Difference Between an Interim Budget and a Vote on Account?
- An interim budget is similar to a full budget but only has projections for the next few months. Whereas a vote on account can only be passed through the interim budget.
- An interim budget gives the government temporary permission to meet its expenses as well as revenue until the new government is formed. On the other hand, a vote on account is passed to meet that essential government expenditure like salaries or ongoing expenses before the elections are conducted
- An interim budget is valid for the expenditure occurring between March 1st until the new government is formed. Whereas a vote on account is normally valid for 2 months but can of course be extended.
- An interim budget can change the tax regime while a vote on the account cannot impact the tax regime. This means that an interim budget cannot include any major policy announcement but receive a nod from the majority in the parliament.
What is Union Budget 2024?
The Union Budget outlined in Article 112 of the Indian Constitution, is a crucial financial document for India. It is also known as the annual financial statement, which is a projection of the government’s receipts and expenditures for a specific financial year. It covers the government's finances for the financial year, which spans from April 1 to March 31. The budget is divided into two parts: the Revenue Budget and the Capital Budget.
Revenue Budget
- Revenue receipts comprise the government’s revenue from taxes and other non-tax sources.
- Revenue expenditure includes expenses related to the daily operations of the government and services provided to citizens.
- Revenue deficit occurs if revenue expenditure exceeds revenue receipts.
Capital Budget
- Capital receipts mainly consist of loans from the public, foreign governments and RBI.
- Capita expenditure involves spending on the development of infrastructure like machinery, and equipment. Building and facilities for health and education.

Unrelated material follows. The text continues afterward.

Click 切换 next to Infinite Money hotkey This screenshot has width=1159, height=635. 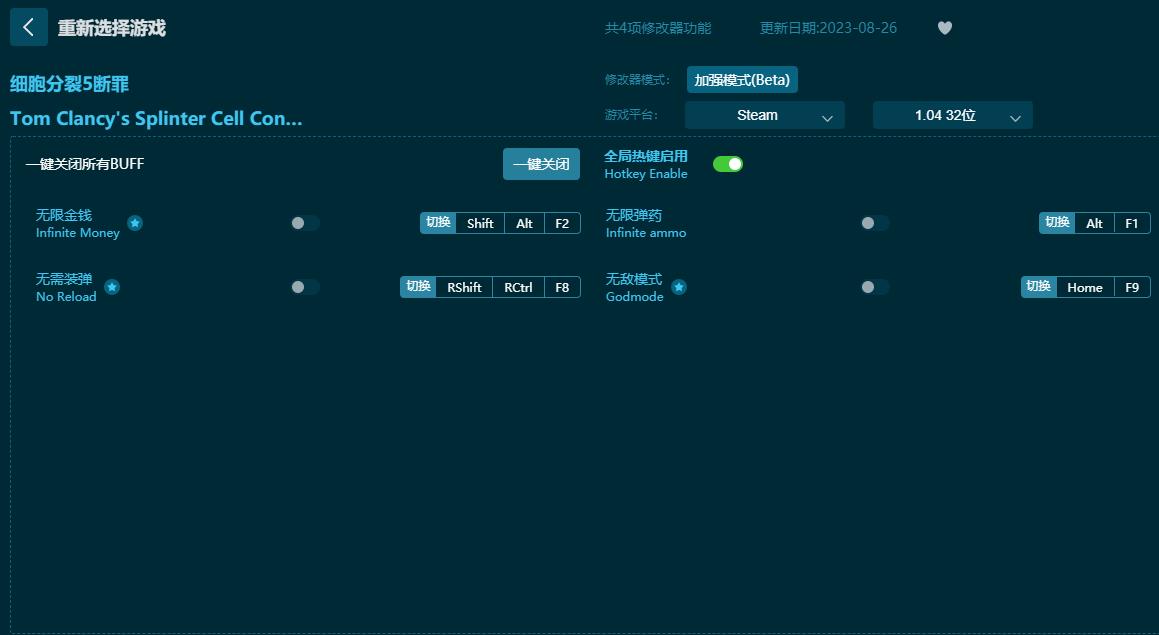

- Fiscal deficit arises when the government’s total spending exceeds its total revenue.
Conclusion
To conclude, the present government will not present a full budget during an election year. However, the full budget will be presented by the government that comes to power. So, the present government does not prepare a full budget instead it prepares an interim budget. For the rest of its tenure and leaves the task of framing a full budget to the incoming ruling party that will go on to form the new government. Currently, 14 Interim budgets have been presented. The full budget will be presented in July after the formation of a new government.